Nel corso della vicenda Langdon e Neveu incontrano Sir Leigh Teabing, un ricco aristocratico esperto del Graal, che discute con loro i misteri legati al contesto storico. In realtà il Graal non è il calice di Cristo, ma una persona: si tratta di Maria Maddalena, moglie e amante di Gesù, che rimase incinta e gli diede una figlia. Dopo la crocifissione, la donna si rifugiò in Francia e lì la discendenza divina di Cristo continuò nei secoli.
L’esistenza di alcuni discendenti di Cristo era documentata da testi segreti che celebravano il principio del femminino sacro nella Chiesa delle origini: fra questi, numerosi vangeli primitivi che furono eliminati dalle autorità cristiane, soprattutto dall’imperatore Costantino, nel IV secolo dopo Cristo. Nel selezionare i testi da includere nel Nuovo Testamento Costantino ne fece distruggere oltre ottanta, elevò Gesù da semplice mortale a Figlio di Dio e impose il totale silenzio sulla tradizione legata a Maria Maddalena e al femminino sacro, demonizzandolo all’interno della cristianità e distruggendone la vera natura celebrativa della divinità femminile.

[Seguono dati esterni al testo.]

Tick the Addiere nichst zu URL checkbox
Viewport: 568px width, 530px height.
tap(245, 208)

Ma da secoli il Priorato di Sion conosce la verità su Gesù e Maria Maddalena e si riunisce in segreto per celebrare la loro sacra unione e per venerare il femminino sacro. Questa setta, di cui Jacques Saunière è stato l’ultimo capo in ordine di tempo, protegge la tomba di Maria Maddalena e centinaia di documenti che fanno luce sulla verità.

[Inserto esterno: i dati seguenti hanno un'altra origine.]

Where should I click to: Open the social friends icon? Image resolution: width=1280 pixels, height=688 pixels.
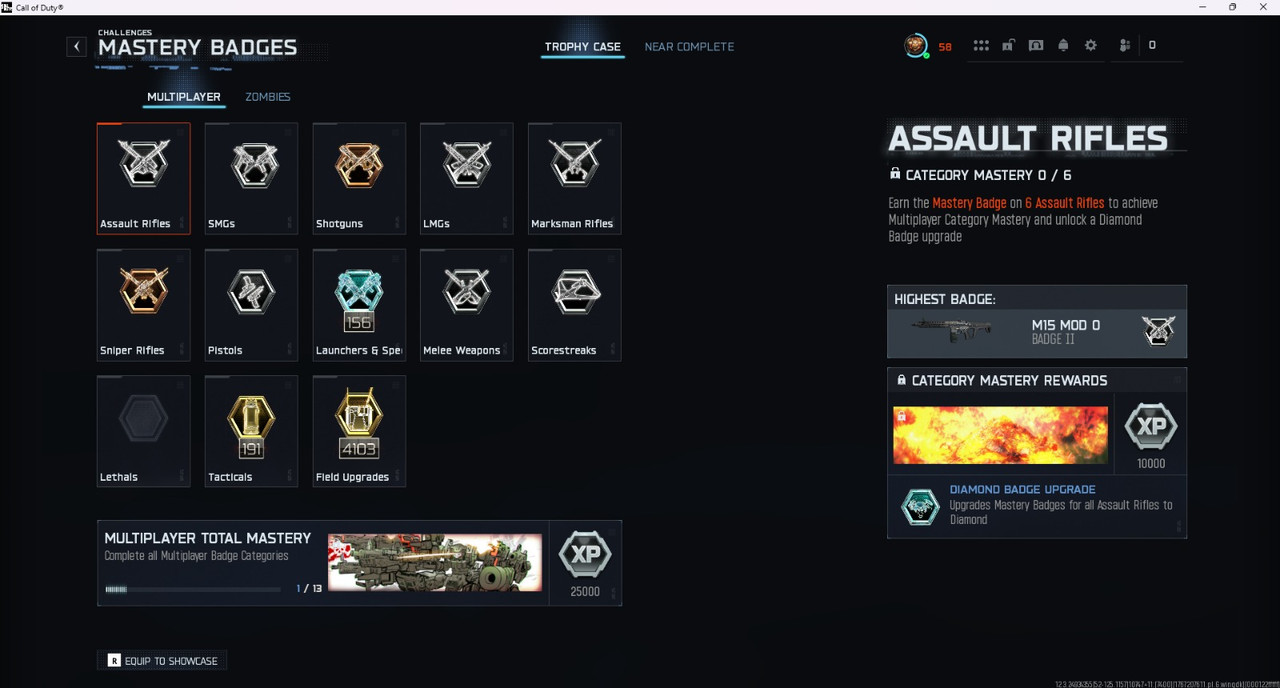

Altri famosi personaggi avevano guidato il Priorato di Sion e celebrato il matrimonio tra Gesù e Maria Maddalena. Tra questi spicca il nome di Leonardo da Vinci, che ritrasse la donna nel suo celebre dipinto dell’Ultima cena e che in molte altre opere accennò alla vera natura di quella relazione, così che chiunque ne fosse stato a conoscenza si sarebbe rallegrato nel vederla ogni volta riaffermata.
Con l’aiuto di Sir Leigh Teabing, a poco a poco Langdon e Neveu risolvono il mistero che avvolge il Graal e i documenti segreti che rivelano il suo vero potere. Seguendo un intricato labirinto di crittogrammi, che li conducono da un luogo all’altro, arrivano alla verità sul Graal e al luogo dov’è tenuto nascosto.